▶ Given data:
----------

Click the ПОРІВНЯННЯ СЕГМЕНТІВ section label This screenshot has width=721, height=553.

----------

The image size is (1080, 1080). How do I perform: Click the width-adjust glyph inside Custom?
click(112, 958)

----------

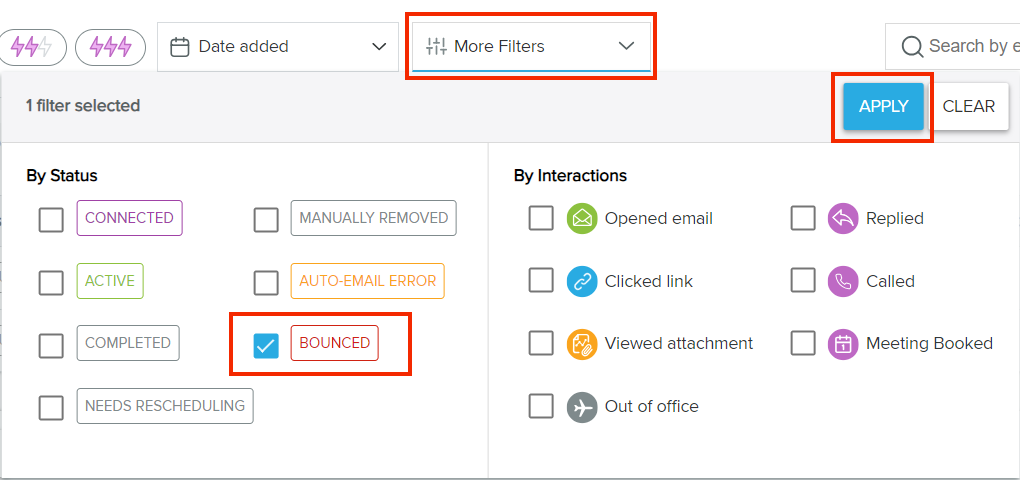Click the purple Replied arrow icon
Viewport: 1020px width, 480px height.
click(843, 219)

----------

▶ Short problem:
Turn the listing lines into a numbered list, from the line with "Click the purple Replied arrow icon" up to and including the line with "click(843, 219)", skipping any blank lines. Leave out the pictures.

▶ Full solution:
1. Click the purple Replied arrow icon
2. Viewport: 1020px width, 480px height.
3. click(843, 219)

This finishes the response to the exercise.